Intel OTIS Robot Build – Part 2


Intel OTIS Robot Build With  Pololu Robotics Parts

Part 2: Electronics




In Part 1 of this tutorial, we built up a rolling chassis for OTIS with motors and ball-casters from the Pololu product line. In Part 2, we’re going to cover a an approach to quickly building out the electronics used for the drive system of the robot. We’ll show how we built and tested the circuitry using a basic solderless breadboard.


Rolling chassis completed!


Parts List Recap

To recap, we decided to see if we could build OTIS exclusively out of parts available from Pololu Robotics, as they are one of the best sources for robot parts on the Internet, and are very reliable and quick to ship parts on every order we have placed there. Hands down, if you’re trying to make a robot, Pololu is the place to start.

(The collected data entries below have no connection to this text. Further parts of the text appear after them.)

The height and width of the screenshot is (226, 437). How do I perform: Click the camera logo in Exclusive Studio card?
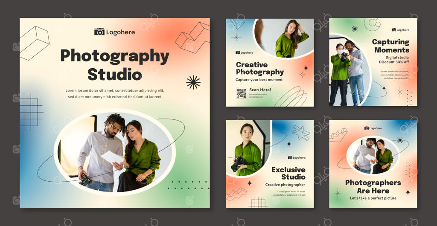click(x=290, y=157)
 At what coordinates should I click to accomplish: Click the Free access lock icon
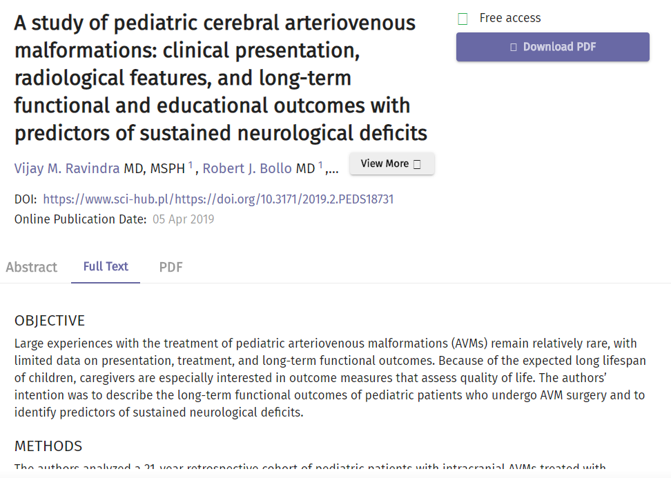[x=463, y=19]
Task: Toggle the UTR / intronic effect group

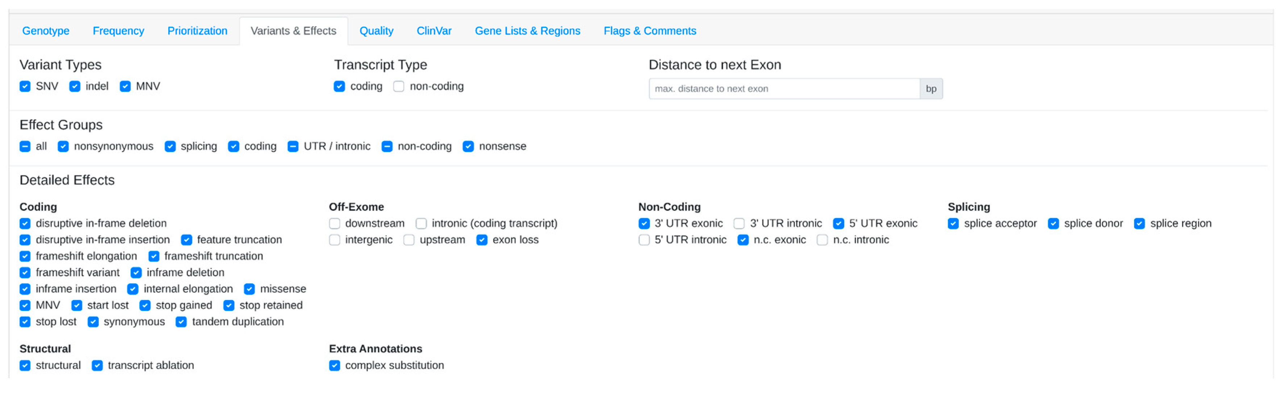Action: (x=293, y=147)
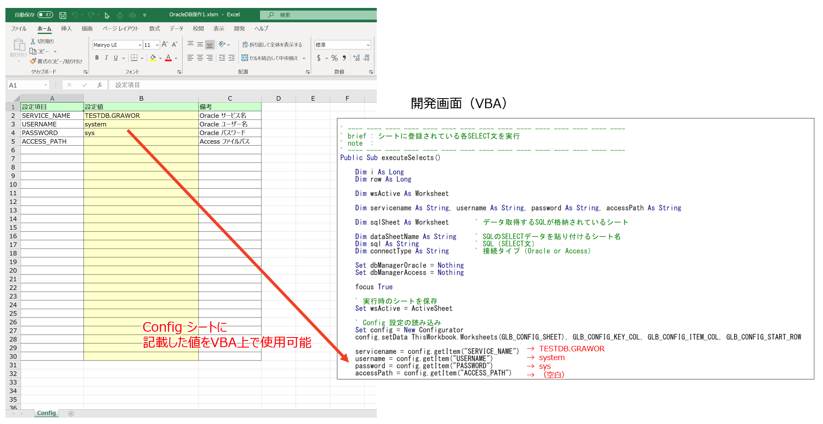Click the insert function fx icon
Image resolution: width=823 pixels, height=424 pixels.
click(x=99, y=85)
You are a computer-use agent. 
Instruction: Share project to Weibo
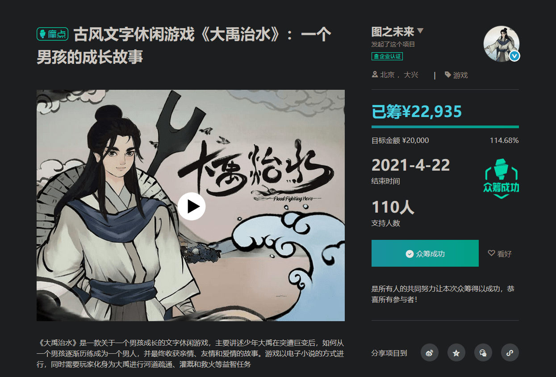[x=430, y=353]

We were happy to find parts that fit the bill at Pololu. Here is our Bill of Materials (BOM):

  • Wheels – 2 x Solarbotics GMPW-R Red Wheel (Many different colours are available depending on your intended paint scheme for OTIS)
  • Ball Casters – 2 x Pololu Ball Caster with 1″ Plastic Ball (We used the Old Version because these casters seemed to line up properly with the bolt pattern in the base of the OTIS model)
  • Motors – 2 x 120:1 Plastic Gear Motor, 90 Degree Output
  • Motor Driver – 1 x TB6612FNG Dual Motor Driver Carrier (Handles two motors)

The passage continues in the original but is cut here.